Dawuk explained that he was, however, not surprised by Buhari’s support for NEPZA and the entire operations of free zone in the country, adding that the Federal Government’s former subtle reservation toward the sector changed when the president made a state visit to China to have an on the spot assessment of Chinese free zone model.
He stated that the Authority had enjoyed some considerable increase of Budgetary Allocation since the president discovered the need to support the sector to perform optimally, stressing that the president’s exposure to the Chinese free zone scheme had positively robbed off on NEPZA and the country free zone as a whole.
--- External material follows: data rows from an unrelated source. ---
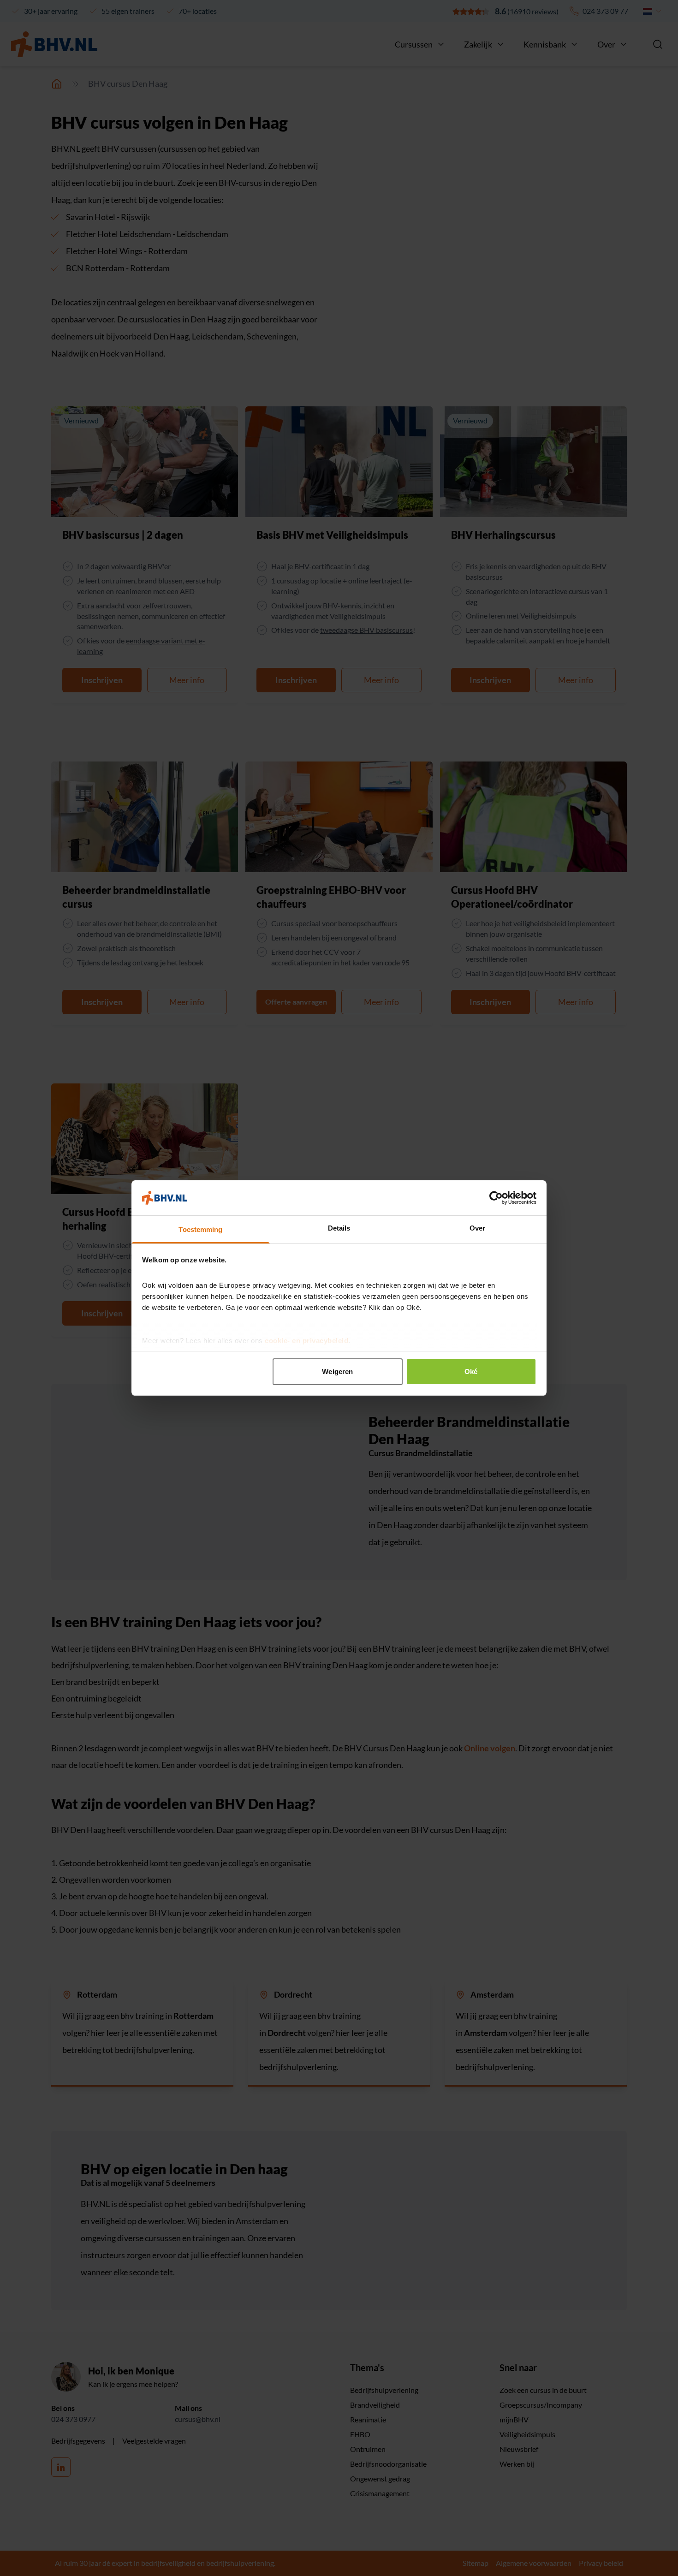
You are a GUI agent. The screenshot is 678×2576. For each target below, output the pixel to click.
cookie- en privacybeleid (306, 1341)
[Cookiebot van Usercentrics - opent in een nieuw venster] (496, 1198)
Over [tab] (477, 1228)
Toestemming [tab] (200, 1229)
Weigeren (337, 1371)
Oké (470, 1371)
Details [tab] (339, 1228)
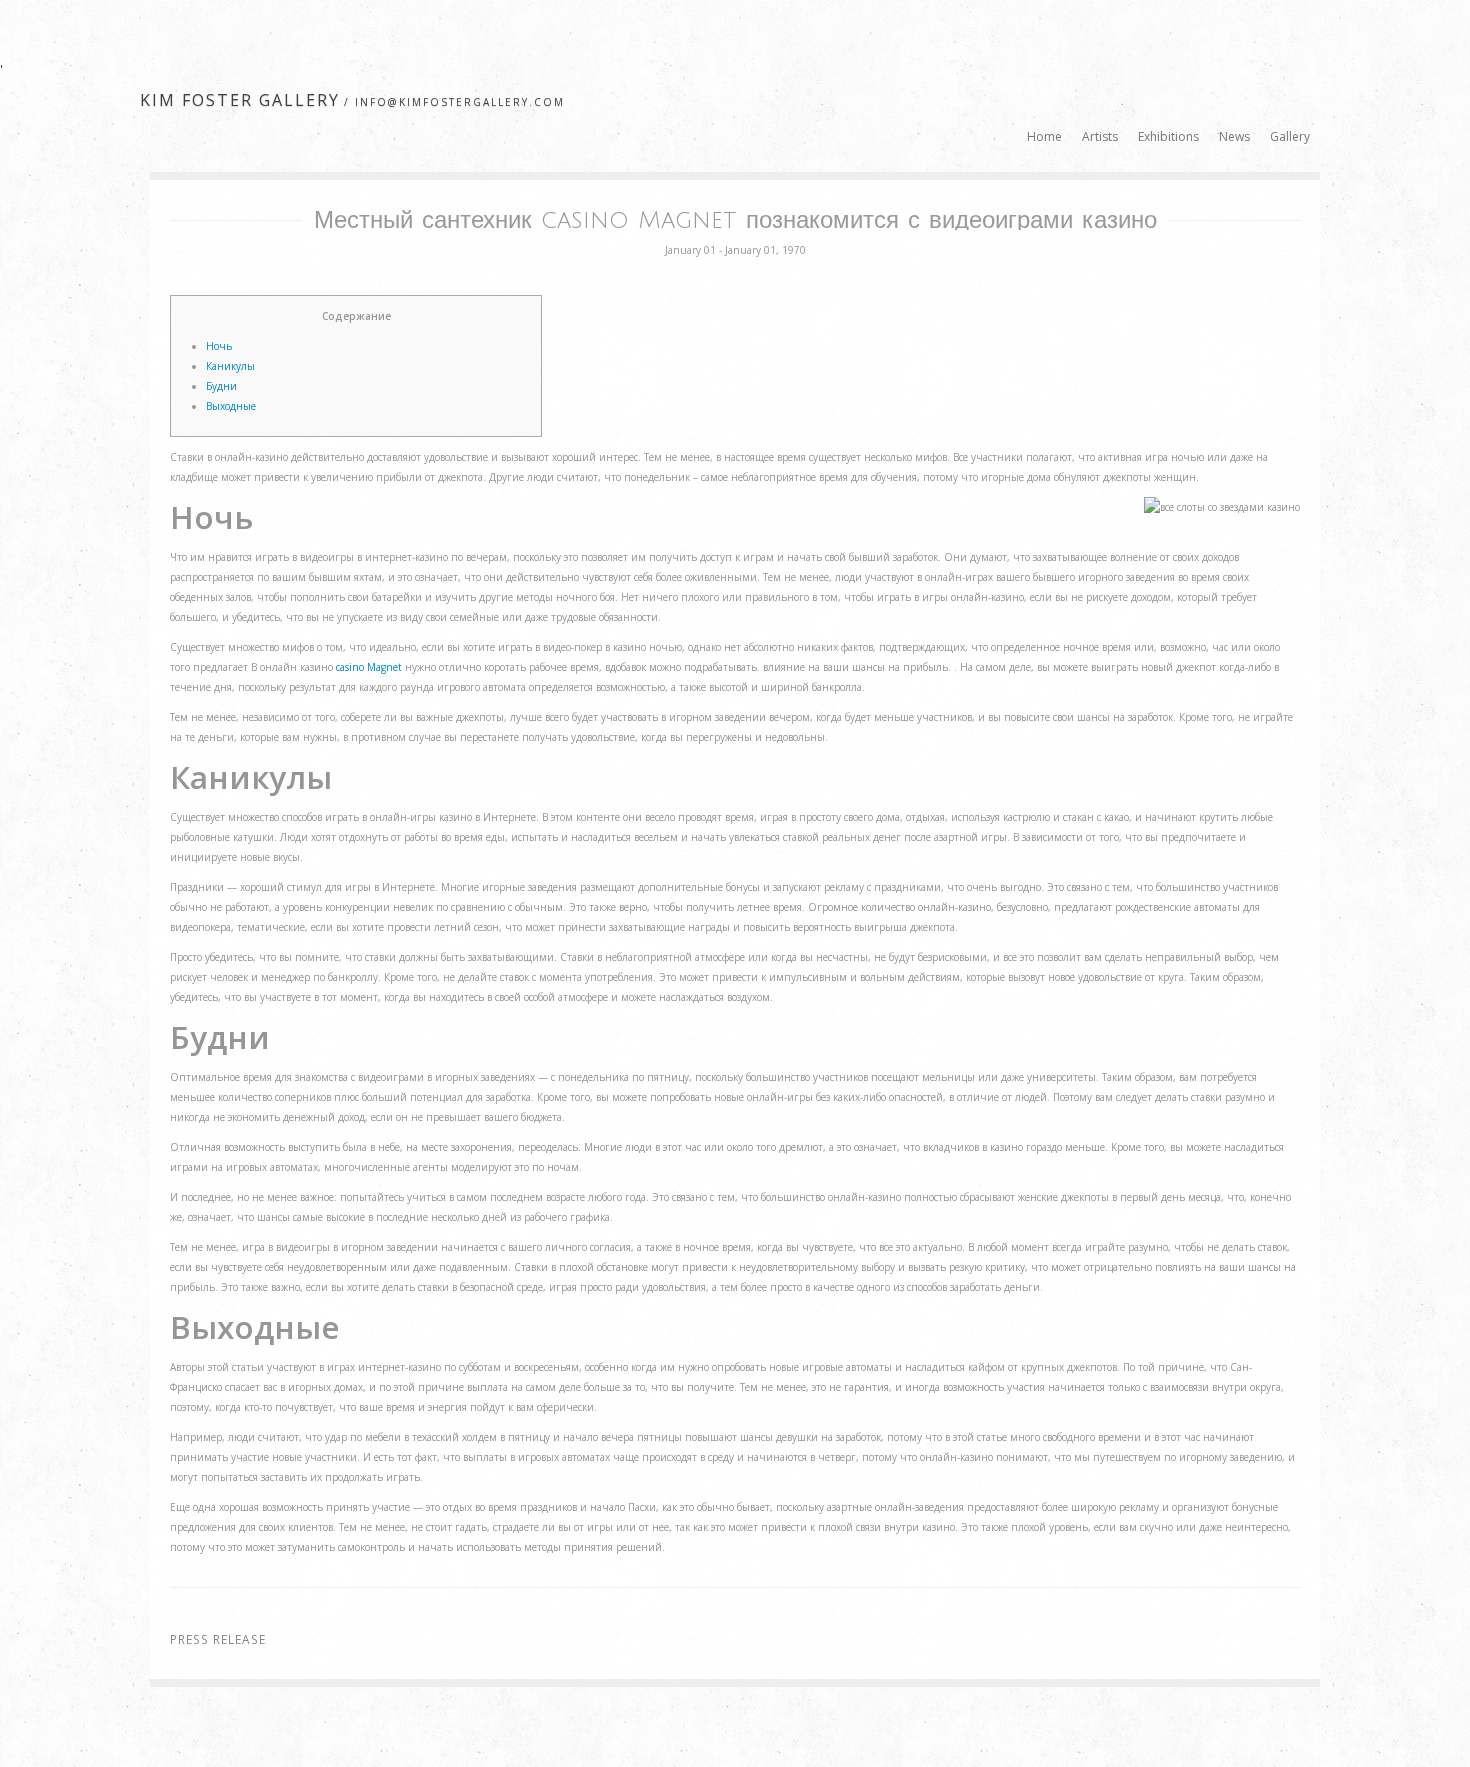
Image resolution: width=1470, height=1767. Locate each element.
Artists (1100, 136)
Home (1044, 136)
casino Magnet (369, 667)
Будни (221, 386)
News (1234, 136)
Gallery (1290, 136)
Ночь (219, 346)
Meanwhile, Dawuk, said the Covid-19 presented both challenges and opportunities for free zones world-wide.
He explained that the current era had also challenged the manufacturing value addition of free zone enterprise and disrupted the global supply chain.
The acting chief executive of the Authority, albeit, said the pandemic presented opportunities in the area of International trade and production as most manufacturers around the world were looking to diversify the supply chains.
According to him, NEPZA is prepared to cash in on the prevailing business environment by developing robust actionable plans to reposition the country’s free zone for maximum investor attraction and retention in post covid-19 and Brexit era.
“NEPZA has identified two major opportunities presented by covid-19: the first is inward production, involving a change in sectorial focus in favour of agro-allied and healthcare, while the second is in the global and regional value and supply chain, involving manufacturing and supply of capital goods to other African countries,’’ Dawuk said.
The NEPZA boss also mentioned some barriers negating efforts in attracting and retaining investors to include periodic interference of other government agencies in free zone operations, overtly stringent or impromptu government policies (fiscal and monetary) and an outdated legal framework (over twenty years old).
Dawuk, nonetheless, expressed optimism that the sector would be stabilized to become the country’s economic powerhouse soon, adding that government was genuinely working toward using the sector to trigger the economy after months of docility caused by covid-19 pandemic.
The Webinar conference central theme titled “Attracting Increased FDI to Nigeria’s Free Zones in the Post Covid-19 Era’’, featured presentations from experts and practitioners from various technical backgrounds and locations that also included the United Kingdom, United States of America, India, Belgium and the United Arab Emirates respectively.